** start of TEXT SECTION **

S3.07 - Replayability

S3.07 ? Replayability

flowchart LR
    A[Traditional limitation
Policies, model docs, and generic logs do not recreate one concrete run] --> B[RAIDT
Run-level evidence framework] H[Practical run fields
prompt, inputs, settings, timestamps, outputs, reviewer notes, repeat-run tests] --> C[[Replayability
evidential revisiting of a run]] B --> C C --> D[Evidence pack] C --> E[RAIDT score profile] C --> I[Reviewability and contestability] D --> F[Reviewer reconstruction] E --> G[Governance readiness and organisational learning] I --> J[Audit readiness and policy alignment]

? Star S3 - Run-Level Evidence Logic

Star context: Explains the proof-object logic inside RAIDT by showing how a governed run can be revisited, re-examined, and, where appropriate, re-run under recorded conditions so that evidence supports reconstruction, comparison, and challenge.


Academic picture
Definition / background

Replayability is the ability to revisit a specific GenAI run by re-running it, approximating it, or evidentially reconstructing it under recorded conditions. In RAIDT, the concept sits inside run-level evidence logic because governance depends on whether another reviewer can return to the original event and examine how it happened. For deterministic software, replayability may imply an exact rerun. For generative AI, that standard is often unrealistic because outputs can vary across time, providers, model versions, sampling conditions, and surrounding context. RAIDT therefore treats replayability as an evidence-based governance capability rather than as a narrow technical guarantee of identical output.

Conceptually, replayability is closely related to reconstructability and comparability, but it is not identical to either. Reconstructability asks whether the original run can be rebuilt in evidential terms. Comparability asks whether runs can be meaningfully assessed against one another. Replayability adds the operational question of whether the run can be revisited through a bounded rerun, a controlled approximation, or a structured repeat-run test that reveals whether the original event stands up to scrutiny.

This matters in GenAI governance because many disputes arise after the moment of use. A reviewer may need to test whether an output depended on a fragile prompt, whether a later model update changes the result, whether a human review step corrected a defect, or whether an organisational control would produce a better outcome if the run were attempted again. Replayability therefore supports reviewability, challenge, and learning from incidents.

Within RAIDT, replayability belongs to the logic of the evidence pack and score profile. If a run cannot be replayed or credibly approximated from the evidence retained, the evidence pack is weaker and several pillar judgements become harder to justify. If a run can be replayed or reconstructively revisited, governance claims become more defensible because reviewers can inspect process stability, control effectiveness, and the conditions under which the run occurred.

Why this concept matters

Replayability solves a practical governance problem: organisations may record that a GenAI tool was used, yet still be unable to revisit the event in a way that supports supervision, audit, contestability, or improvement. Without replayability, a problematic output can quickly become a matter of assertion, memory, or anecdote. With replayability, the organisation has a way to test what happened and whether the same controls would hold under renewed scrutiny.

The concept also prevents confusion between reproducibility in scientific experimentation and replayability in operational governance. RAIDT is not demanding that every GenAI output be reproduced bit for bit. It is demanding that the run be documented well enough to support a meaningful revisit. That distinction is essential in generative AI, where nondeterminism is common but accountability still requires evidence.

If replayability is missing, several risks appear: weak post hoc review, shallow auditability, poor organisational learning, inability to challenge questionable outputs, and over-reliance on generic supplier assurances. RAIDT uses replayability to move governance away from one-off claims and towards inspectable operational evidence.

** end of TEXT SECTION **

- _WHAT TO PRODUCE_:
List every risk that the replayability text says appears when replayability is missing.

** start of RECORD EXCERPTS **

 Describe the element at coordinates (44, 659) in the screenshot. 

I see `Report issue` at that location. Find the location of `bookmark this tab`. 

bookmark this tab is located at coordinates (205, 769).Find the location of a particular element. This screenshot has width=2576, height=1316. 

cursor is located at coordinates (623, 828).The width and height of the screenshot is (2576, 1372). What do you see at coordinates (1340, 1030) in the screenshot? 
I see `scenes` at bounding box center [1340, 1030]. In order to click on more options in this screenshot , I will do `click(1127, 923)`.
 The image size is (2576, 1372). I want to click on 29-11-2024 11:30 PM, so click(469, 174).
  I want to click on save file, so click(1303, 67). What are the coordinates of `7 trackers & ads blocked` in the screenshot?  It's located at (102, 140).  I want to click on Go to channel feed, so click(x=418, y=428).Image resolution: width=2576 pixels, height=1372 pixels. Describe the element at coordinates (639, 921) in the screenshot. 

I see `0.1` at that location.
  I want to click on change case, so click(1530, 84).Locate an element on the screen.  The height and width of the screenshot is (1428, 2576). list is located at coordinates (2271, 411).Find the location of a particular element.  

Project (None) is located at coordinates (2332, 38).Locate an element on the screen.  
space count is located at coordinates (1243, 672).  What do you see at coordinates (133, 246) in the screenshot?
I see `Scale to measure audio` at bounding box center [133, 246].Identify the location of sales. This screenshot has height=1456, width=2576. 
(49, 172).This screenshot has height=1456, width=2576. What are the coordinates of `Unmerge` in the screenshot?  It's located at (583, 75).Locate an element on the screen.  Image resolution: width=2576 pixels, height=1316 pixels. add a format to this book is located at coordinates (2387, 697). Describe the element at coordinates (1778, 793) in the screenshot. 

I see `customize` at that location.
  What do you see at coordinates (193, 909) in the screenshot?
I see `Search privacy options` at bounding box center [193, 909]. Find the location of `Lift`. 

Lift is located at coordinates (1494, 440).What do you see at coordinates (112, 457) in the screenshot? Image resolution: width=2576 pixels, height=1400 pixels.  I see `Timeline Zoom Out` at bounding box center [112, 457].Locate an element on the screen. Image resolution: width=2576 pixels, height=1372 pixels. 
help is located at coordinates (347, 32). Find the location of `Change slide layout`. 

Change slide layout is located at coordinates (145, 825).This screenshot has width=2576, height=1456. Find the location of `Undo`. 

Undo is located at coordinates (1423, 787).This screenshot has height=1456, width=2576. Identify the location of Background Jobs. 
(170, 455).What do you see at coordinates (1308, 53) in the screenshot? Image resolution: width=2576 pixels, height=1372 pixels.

** end of RECORD EXCERPTS **

- _RESPONSE_:
- Weak post hoc review
- Shallow auditability
- Poor organisational learning
- Inability to challenge questionable outputs
- Over-reliance on generic supplier assurances